Aim of the task |
Can you reproduce the listing below with "Identify the location of" replaced by "Locate" everywhere, leaving everything else unchanged?

Record extracts |
==========

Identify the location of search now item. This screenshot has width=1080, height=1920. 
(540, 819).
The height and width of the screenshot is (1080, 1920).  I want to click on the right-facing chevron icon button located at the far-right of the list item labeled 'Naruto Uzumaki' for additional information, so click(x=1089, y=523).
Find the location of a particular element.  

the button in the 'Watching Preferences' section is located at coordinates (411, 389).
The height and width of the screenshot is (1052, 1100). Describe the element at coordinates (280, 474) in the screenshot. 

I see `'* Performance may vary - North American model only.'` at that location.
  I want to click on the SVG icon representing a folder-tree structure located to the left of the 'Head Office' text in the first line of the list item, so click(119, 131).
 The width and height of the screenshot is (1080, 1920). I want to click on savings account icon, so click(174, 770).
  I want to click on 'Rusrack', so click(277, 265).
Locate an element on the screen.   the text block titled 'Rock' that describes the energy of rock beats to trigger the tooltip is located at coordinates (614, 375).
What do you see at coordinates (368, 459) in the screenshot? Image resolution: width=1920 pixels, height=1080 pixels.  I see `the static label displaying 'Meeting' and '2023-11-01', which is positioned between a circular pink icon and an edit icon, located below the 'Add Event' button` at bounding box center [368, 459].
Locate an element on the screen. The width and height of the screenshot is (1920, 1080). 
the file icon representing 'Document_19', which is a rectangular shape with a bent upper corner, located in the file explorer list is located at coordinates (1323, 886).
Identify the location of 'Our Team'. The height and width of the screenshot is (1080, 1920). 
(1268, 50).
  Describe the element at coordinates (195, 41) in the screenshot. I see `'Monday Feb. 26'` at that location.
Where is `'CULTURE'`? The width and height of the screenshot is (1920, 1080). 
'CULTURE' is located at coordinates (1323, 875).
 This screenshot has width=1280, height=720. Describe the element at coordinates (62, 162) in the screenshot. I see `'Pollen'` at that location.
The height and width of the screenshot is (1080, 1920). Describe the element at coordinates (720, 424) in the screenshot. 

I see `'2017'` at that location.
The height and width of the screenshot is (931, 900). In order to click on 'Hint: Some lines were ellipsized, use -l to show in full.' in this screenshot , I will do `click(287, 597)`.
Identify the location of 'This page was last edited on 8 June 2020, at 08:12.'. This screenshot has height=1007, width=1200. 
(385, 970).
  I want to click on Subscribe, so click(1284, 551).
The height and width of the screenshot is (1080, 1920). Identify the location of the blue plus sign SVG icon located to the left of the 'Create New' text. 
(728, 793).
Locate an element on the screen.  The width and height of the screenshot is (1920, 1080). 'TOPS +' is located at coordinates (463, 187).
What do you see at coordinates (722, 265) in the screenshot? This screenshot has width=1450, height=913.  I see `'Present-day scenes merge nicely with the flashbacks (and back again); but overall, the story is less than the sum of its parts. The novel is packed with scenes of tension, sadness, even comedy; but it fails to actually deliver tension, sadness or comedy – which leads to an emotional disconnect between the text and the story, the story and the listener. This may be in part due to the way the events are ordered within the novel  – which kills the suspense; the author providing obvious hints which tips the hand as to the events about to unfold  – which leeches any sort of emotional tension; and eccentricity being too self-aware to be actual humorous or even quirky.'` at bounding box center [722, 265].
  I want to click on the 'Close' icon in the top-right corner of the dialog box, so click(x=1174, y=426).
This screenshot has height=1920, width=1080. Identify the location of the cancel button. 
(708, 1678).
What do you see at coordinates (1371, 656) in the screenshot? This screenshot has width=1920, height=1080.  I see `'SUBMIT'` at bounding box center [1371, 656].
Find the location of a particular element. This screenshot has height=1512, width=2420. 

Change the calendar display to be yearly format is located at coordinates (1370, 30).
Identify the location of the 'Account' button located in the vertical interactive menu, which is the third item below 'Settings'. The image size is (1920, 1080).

==========

Task result |
Locate search now item. This screenshot has width=1080, height=1920. 
(540, 819).
The height and width of the screenshot is (1080, 1920).  I want to click on the right-facing chevron icon button located at the far-right of the list item labeled 'Naruto Uzumaki' for additional information, so click(x=1089, y=523).
Find the location of a particular element.  

the button in the 'Watching Preferences' section is located at coordinates (411, 389).
The height and width of the screenshot is (1052, 1100). Describe the element at coordinates (280, 474) in the screenshot. 

I see `'* Performance may vary - North American model only.'` at that location.
  I want to click on the SVG icon representing a folder-tree structure located to the left of the 'Head Office' text in the first line of the list item, so click(119, 131).
 The width and height of the screenshot is (1080, 1920). I want to click on savings account icon, so click(174, 770).
  I want to click on 'Rusrack', so click(277, 265).
Locate an element on the screen.   the text block titled 'Rock' that describes the energy of rock beats to trigger the tooltip is located at coordinates (614, 375).
What do you see at coordinates (368, 459) in the screenshot? Image resolution: width=1920 pixels, height=1080 pixels.  I see `the static label displaying 'Meeting' and '2023-11-01', which is positioned between a circular pink icon and an edit icon, located below the 'Add Event' button` at bounding box center [368, 459].
Locate an element on the screen. The width and height of the screenshot is (1920, 1080). 
the file icon representing 'Document_19', which is a rectangular shape with a bent upper corner, located in the file explorer list is located at coordinates (1323, 886).
Locate 'Our Team'. The height and width of the screenshot is (1080, 1920). 
(1268, 50).
  Describe the element at coordinates (195, 41) in the screenshot. I see `'Monday Feb. 26'` at that location.
Where is `'CULTURE'`? The width and height of the screenshot is (1920, 1080). 
'CULTURE' is located at coordinates (1323, 875).
 This screenshot has width=1280, height=720. Describe the element at coordinates (62, 162) in the screenshot. I see `'Pollen'` at that location.
The height and width of the screenshot is (1080, 1920). Describe the element at coordinates (720, 424) in the screenshot. 

I see `'2017'` at that location.
The height and width of the screenshot is (931, 900). In order to click on 'Hint: Some lines were ellipsized, use -l to show in full.' in this screenshot , I will do `click(287, 597)`.
Locate 'This page was last edited on 8 June 2020, at 08:12.'. This screenshot has height=1007, width=1200. 
(385, 970).
  I want to click on Subscribe, so click(1284, 551).
The height and width of the screenshot is (1080, 1920). Locate the blue plus sign SVG icon located to the left of the 'Create New' text. 
(728, 793).
Locate an element on the screen.  The width and height of the screenshot is (1920, 1080). 'TOPS +' is located at coordinates (463, 187).
What do you see at coordinates (722, 265) in the screenshot? This screenshot has width=1450, height=913.  I see `'Present-day scenes merge nicely with the flashbacks (and back again); but overall, the story is less than the sum of its parts. The novel is packed with scenes of tension, sadness, even comedy; but it fails to actually deliver tension, sadness or comedy – which leads to an emotional disconnect between the text and the story, the story and the listener. This may be in part due to the way the events are ordered within the novel  – which kills the suspense; the author providing obvious hints which tips the hand as to the events about to unfold  – which leeches any sort of emotional tension; and eccentricity being too self-aware to be actual humorous or even quirky.'` at bounding box center [722, 265].
  I want to click on the 'Close' icon in the top-right corner of the dialog box, so click(x=1174, y=426).
This screenshot has height=1920, width=1080. Locate the cancel button. 
(708, 1678).
What do you see at coordinates (1371, 656) in the screenshot? This screenshot has width=1920, height=1080.  I see `'SUBMIT'` at bounding box center [1371, 656].
Find the location of a particular element. This screenshot has height=1512, width=2420. 

Change the calendar display to be yearly format is located at coordinates (1370, 30).
Locate the 'Account' button located in the vertical interactive menu, which is the third item below 'Settings'. The image size is (1920, 1080).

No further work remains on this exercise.